Civitas UI dan Unhas Warning Atas Hancurnya Tatanan Hukum dan Demokrasi
Utama

Civitas UI dan Unhas Warning Atas Hancurnya Tatanan Hukum dan Demokrasi

Mengutuk semua tindakan yang menindas kebebasan berekspresi. Menuntut semua ASN, pejabat pemerintah, TNI dan Polri bebas dari paksaan untuk memenangkan salah satu pasangan calon tertentu.

Ady Thea DA
Bacaan 4 Menit

Prof Tuti  yang mantan Direktur Jenderal Hak Asasi Manusia (Dirjen HAM) Kemenkumham itu  menyebut keserakahan atas nama pembangunan tanpa naskah akademik berbasis data, tanpa kewarasan akal budi dan kendali nafsu. Keserakahan menyebabkan sumber daya alam makin punah, hutan, air, dan kekayaan di bawah tanah dan laut, serta memusnahkan keanekaragaman hayati. Kemudian di dalam hutan, di pinggir sungai, danau, dan pantai ada manusia, flora dan fauna serta keberlangsungan budaya dan adat bangsa Indonesia yang dilupakan.

---*---

_PETUNJUK LATIHAN_:
Sebutkan semua pihak yang menurut penggalan teks dituntut agar bebas dari paksaan untuk memenangkan salah satu pasangan calon tertentu. Data berikut tidak diperlukan untuk latihan ini.

_BAGIAN DATA_:
---*---

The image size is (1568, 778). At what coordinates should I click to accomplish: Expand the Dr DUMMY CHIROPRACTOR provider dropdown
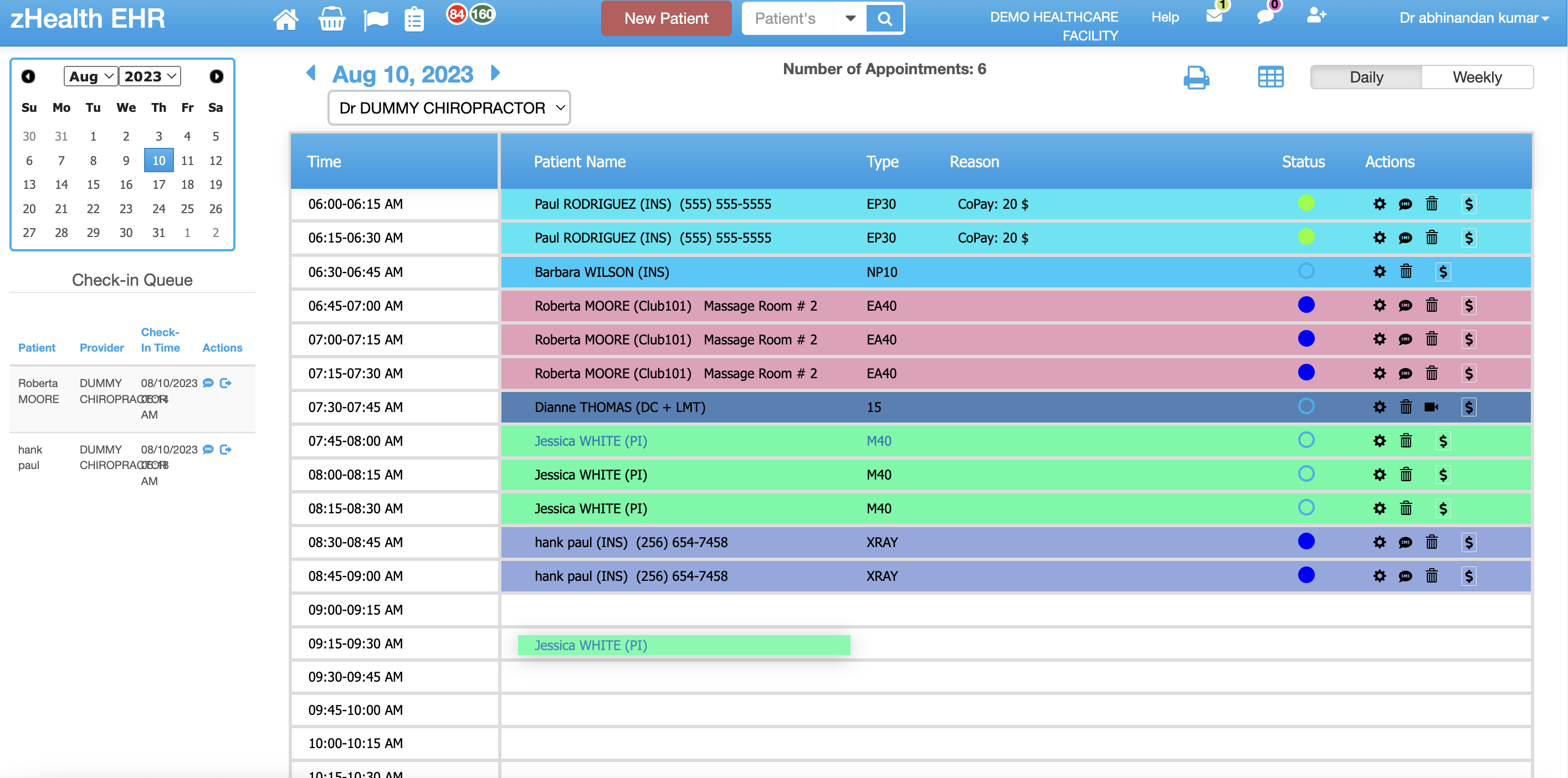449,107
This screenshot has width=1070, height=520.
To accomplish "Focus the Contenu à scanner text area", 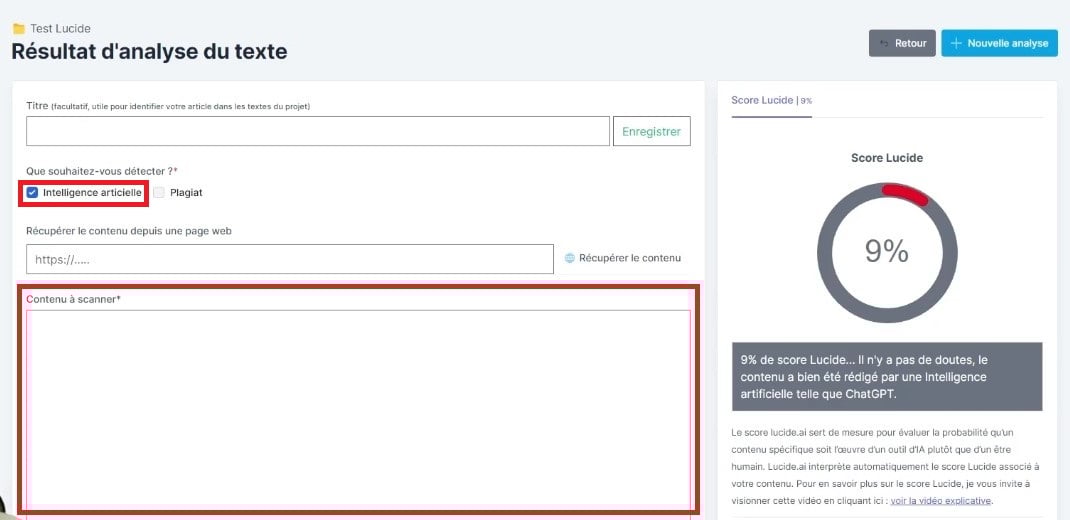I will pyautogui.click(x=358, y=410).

---*---

_JAWABAN LATIHAN_:
ASN, pejabat pemerintah, TNI, dan Polri.